GUARDADOR DE PALAVRAS DO 2° ANO D
Não foi possível a minha presença, mas estou muito feliz pela publicação e recebimento do livro Guardador de Palavras do 2° Ano D pelos alunos.
Sou Bruno José Martins da Silva, professor e educador, licenciado em Pedagogia, bacharel em Psicopedagogia e Ciência Política. Possuo especialização em Docência e Gestão do Ensino Superior, Alfabetização e Letramento, Educação Infantil e Anos Iniciais. Vamos ao que interessa; O projeto Guardador de Palavras do 2° Ano D, nasceu no segundo ano do Ensino Fundamental como uma experiência profundamente significativa de ensino e aprendizagem, realizada por mim na Escola Municipal Lúcia Moro, na cidade de Cianorte no Paraná. Inspirado na obra Guardador de Palavras da Gabi, da autora Aida Franco, o trabalho aproximou a literatura Cianortense da realidade das crianças, valorizando a cultura local e o cotidiano de cada aluno. A proposta consistiu na criação de um guardador de palavras individual, no qual cada criança registrava, por meio da escrita e do desenho, suas memórias, pensamentos e experiências mais significativas no dia a dia. Ao longo dos meses do ano de 2023, os alunos foram trazendo suas vivências. Momentos simples, como um passeio no parque, uma brincadeira no balanço, uma viagem, ou um acontecimento em família, transformavam-se em desenhos e narrativas escritas com suas próprias palavras, ainda que permeadas por erros ortográficos, compreendidos como parte essencial do processo de aprendizagem.
Esse trabalho, revelou algo que eu desejava ver na prática, de que quando a criança escreve com sentido, a escrita deixa de ser uma atividade mecânica e passa a ser uma necessidade real. Nesse contexto, os alunos começaram a buscar a forma correta das palavras, questionando, refletindo e dialogando com o professor, não por imposição, mas por desejo de expressar com clareza aquilo que vivenciaram. A escrita, então, ganhou função social e significado concreto. A criação dos guardadores, foi fundamentado nos princípios da pedagogia histórico-crítica e pedagogia libertadora, tendo como base teórica pensadores como Dermeval Saviani e Paulo Freire, valorizando uma prática educativa crítica, significativa e libertadora sendo perfeito para o Ensino Fundamental. Nesse sentido, o guardador de palavras rompeu com a ideia da cópia e da memorização mecânica, transformando a escrita em instrumento de expressão, reflexão e construção da própria realidade. Ao final do processo, cada criança apresentou seu próprio livro o Guardador de Palavras com o seu nome, reunindo suas produções ao longo daquele ano. O Meu papel como professor, foi o mínimo na produção textual, limitando-se à organização final dos materiais: estruturar, ordenar e montar os registros em formato de livro. A autoria foi integralmente das crianças, respeitando suas vontades, contextos e formas de expressão.

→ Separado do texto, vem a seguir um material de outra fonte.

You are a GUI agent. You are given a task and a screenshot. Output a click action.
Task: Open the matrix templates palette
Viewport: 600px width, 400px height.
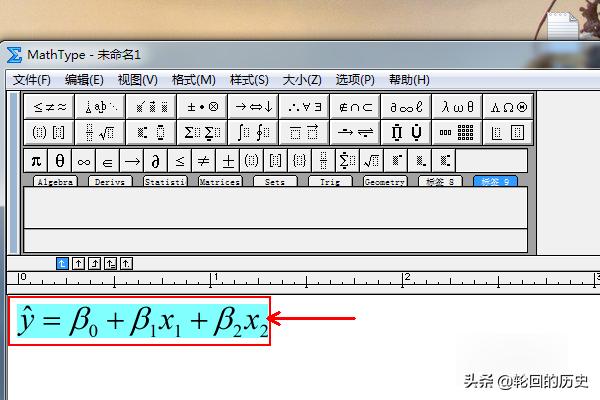tap(458, 131)
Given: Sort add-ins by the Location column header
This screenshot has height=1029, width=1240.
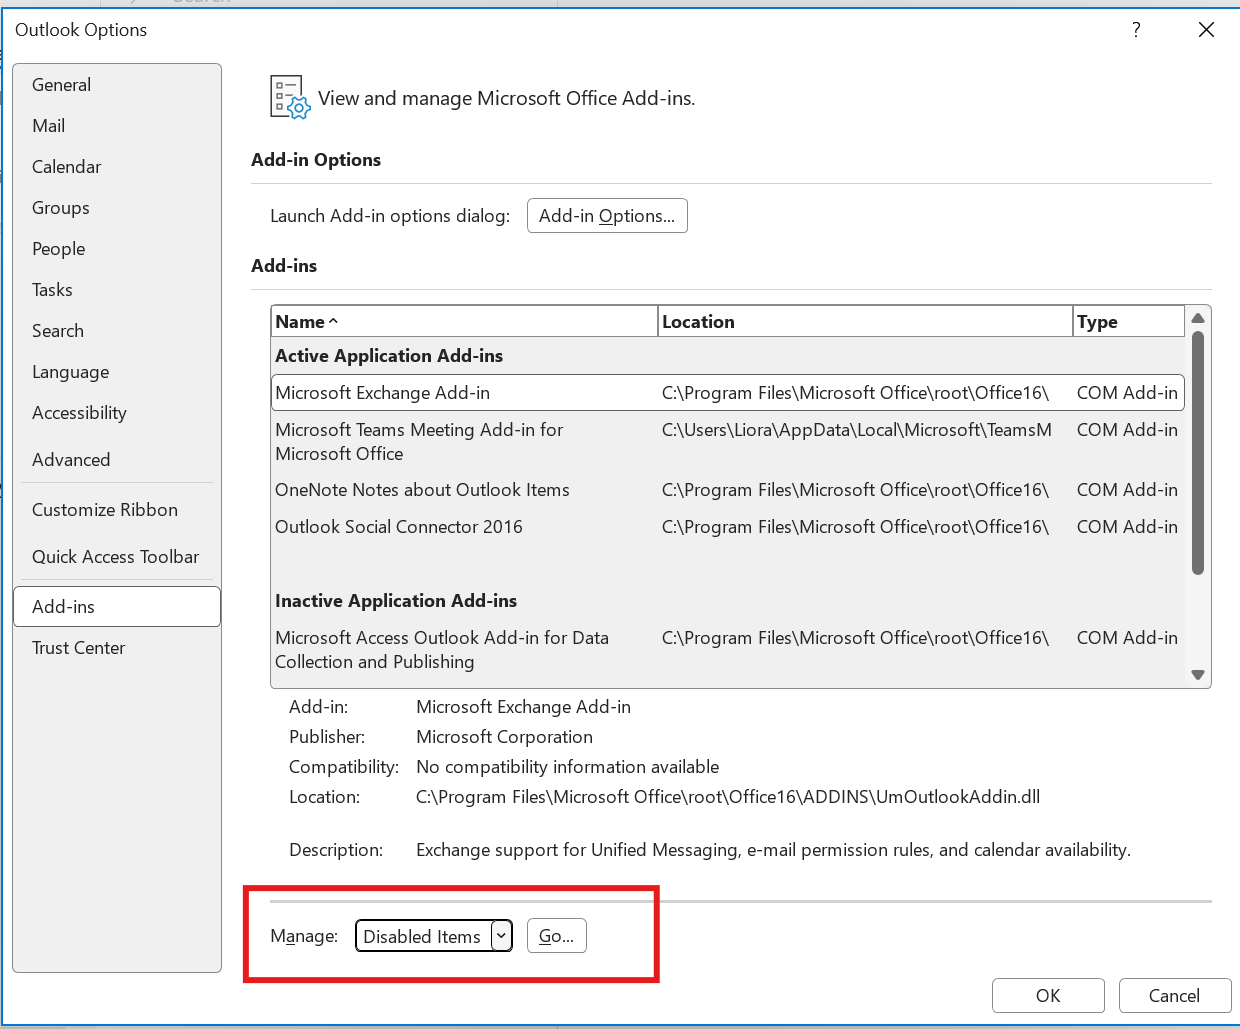Looking at the screenshot, I should point(865,322).
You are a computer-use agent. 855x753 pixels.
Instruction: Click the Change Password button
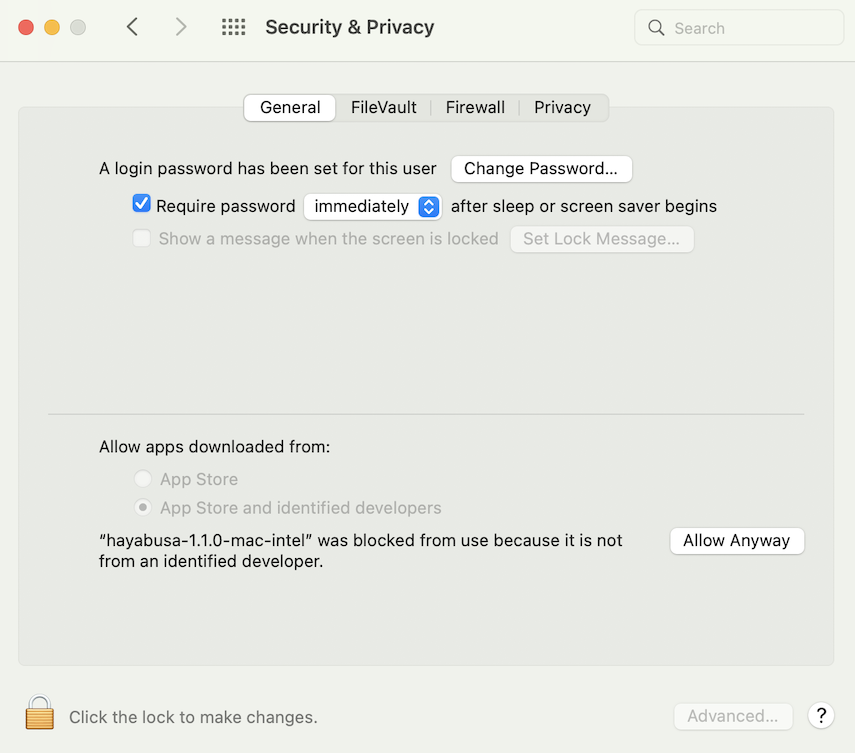tap(541, 168)
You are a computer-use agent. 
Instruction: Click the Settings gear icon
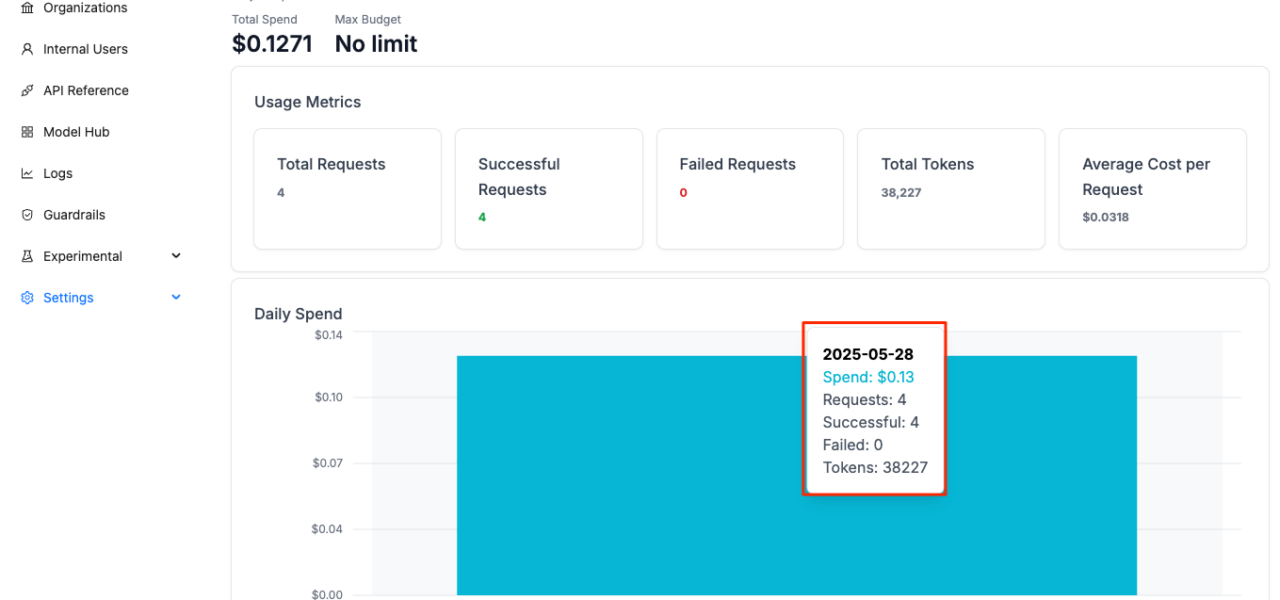pyautogui.click(x=27, y=298)

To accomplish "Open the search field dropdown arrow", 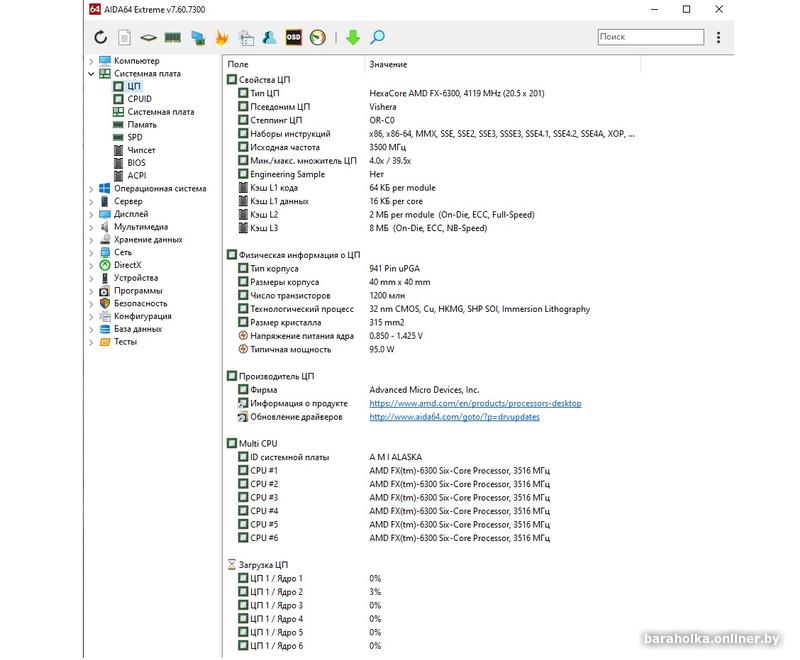I will (720, 38).
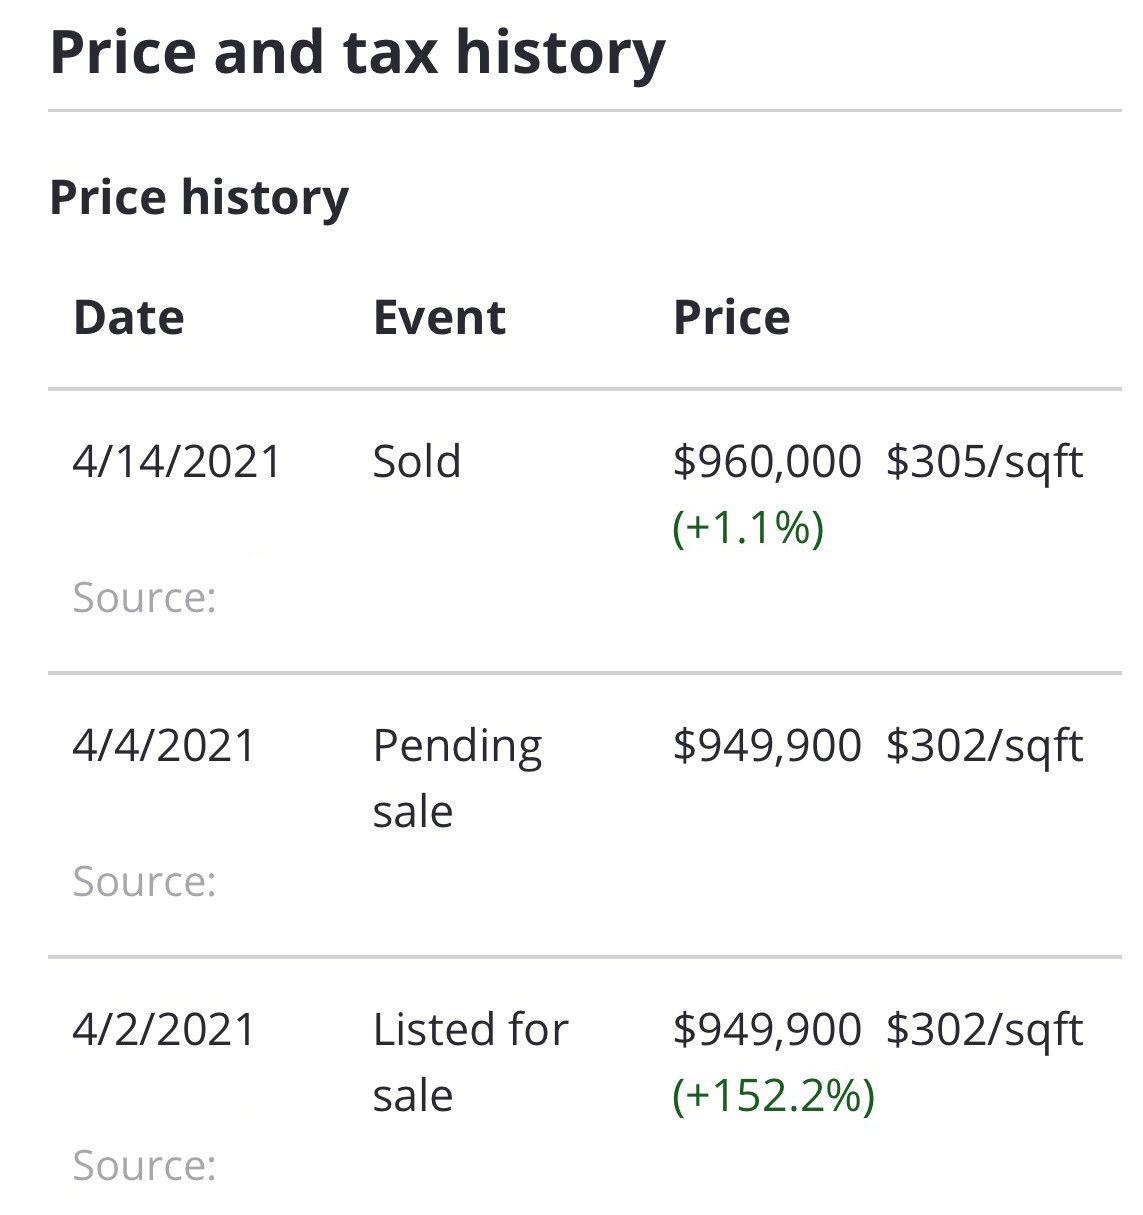This screenshot has width=1143, height=1215.
Task: Click the Event column header
Action: coord(439,318)
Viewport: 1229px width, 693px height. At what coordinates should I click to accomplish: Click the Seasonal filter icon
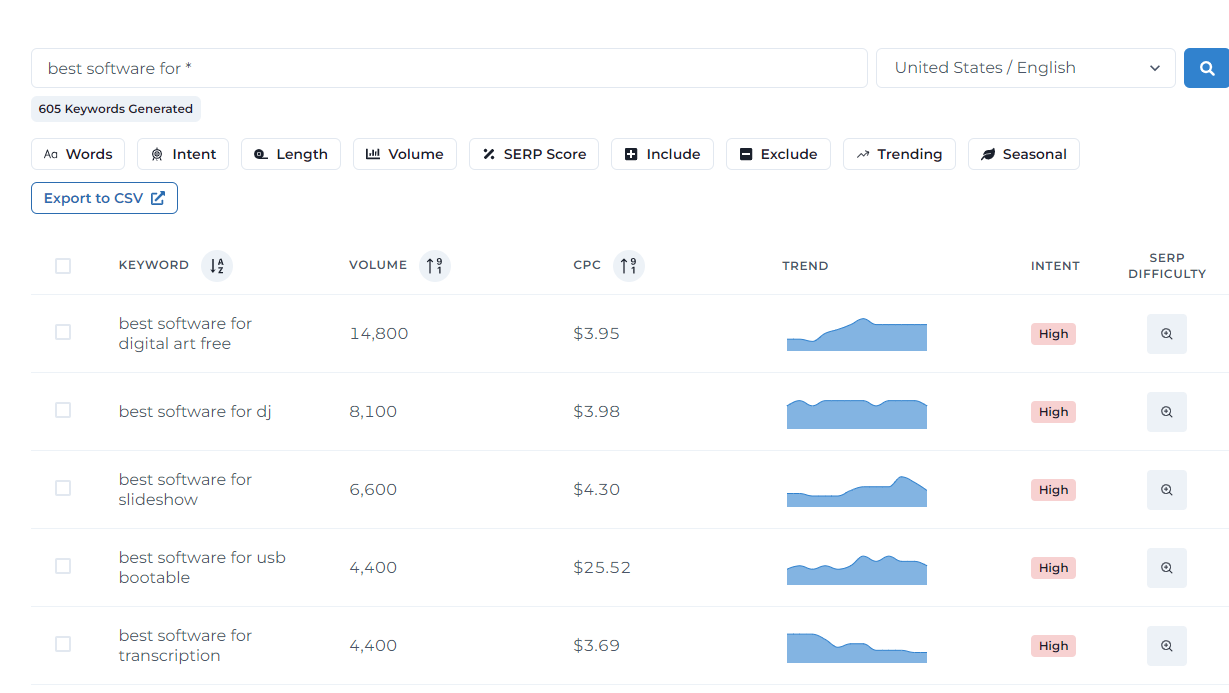[1023, 154]
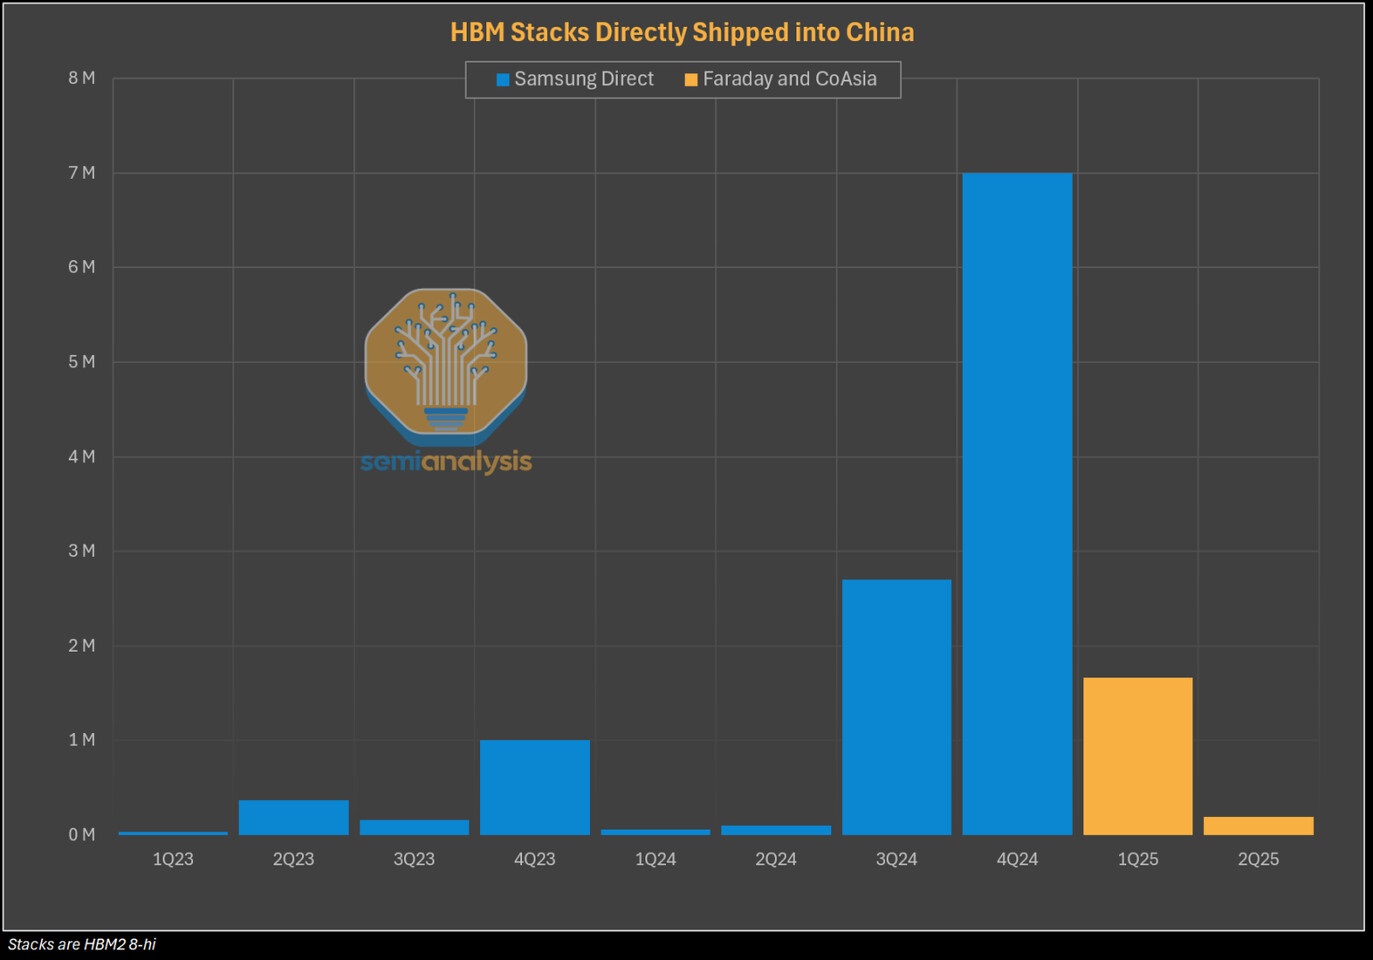Click the 1Q23 x-axis label
Viewport: 1373px width, 960px height.
click(x=173, y=859)
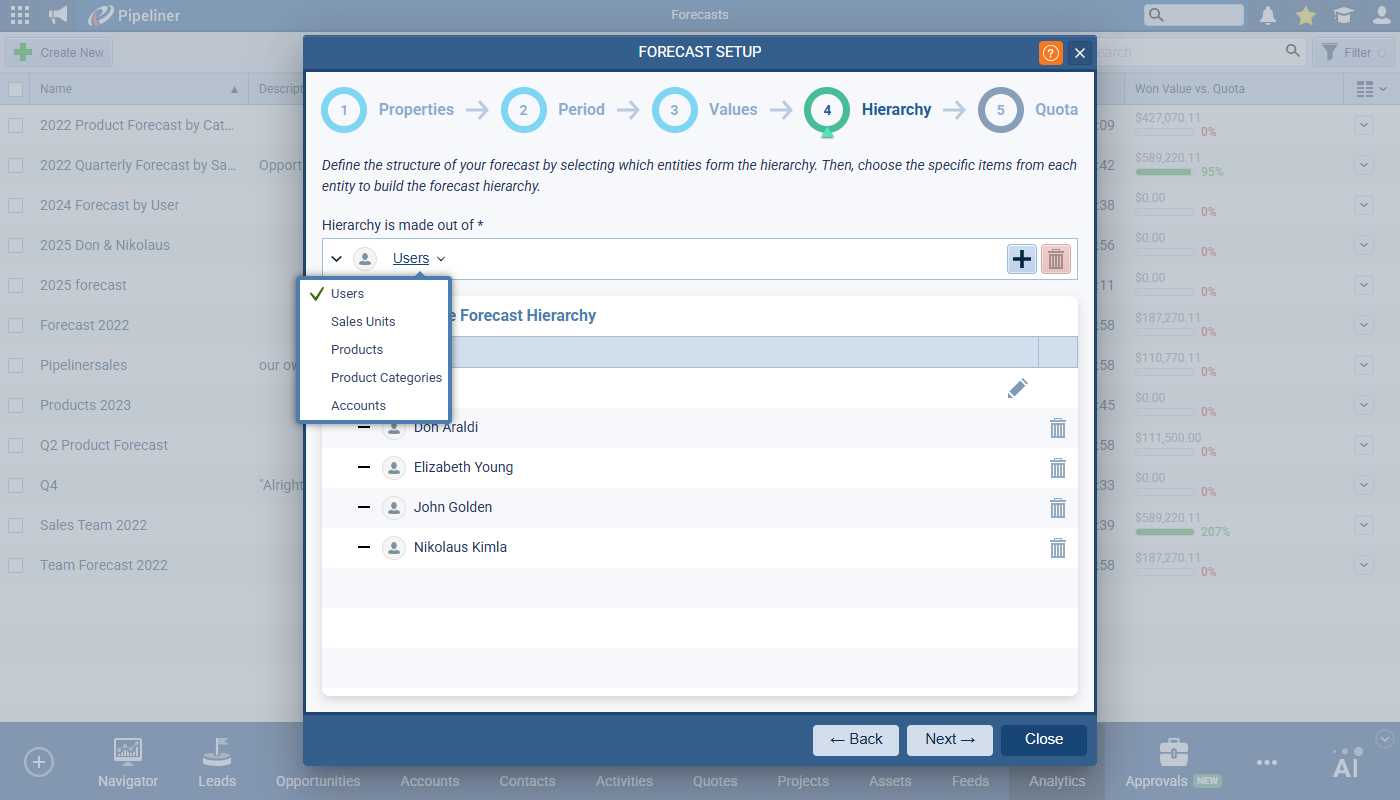The width and height of the screenshot is (1400, 800).
Task: Collapse the Users hierarchy row chevron
Action: [x=337, y=259]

O resultado desse trabalho foi apresentado na Mostra Cultural da escola, onde os guardadores de palavras foram expostos aos pais e comunidade, como registros de vida, e verdadeiro ensino, aprendizagem e identidade. Além de uma atividade pedagógica para uma exposição, o projeto que realizamos, tornou-se uma experiência transformadora, na qual a escrita deixou de ser um exercício escolar e passou a ser um meio de eternizar memórias, sentimentos e vivências daquelas crianças. Penso que o Guardador de Palavras do 2° Ano D, não foi apenas um projeto, mas uma prova de que, quando a criança se expressa livremente e com sentido, o aprendizado se torna vivo, significativo e humano. Termino citando o que Paulo Freire Disse: “O professor é, naturalmente, um artista, mas ser um artista não significa que ele ou ela consiga formar o perfil, possa moldar os alunos. O que um educador faz no ensino é tornar possível que os estudantes se tornem eles mesmos” (Paulo Freire).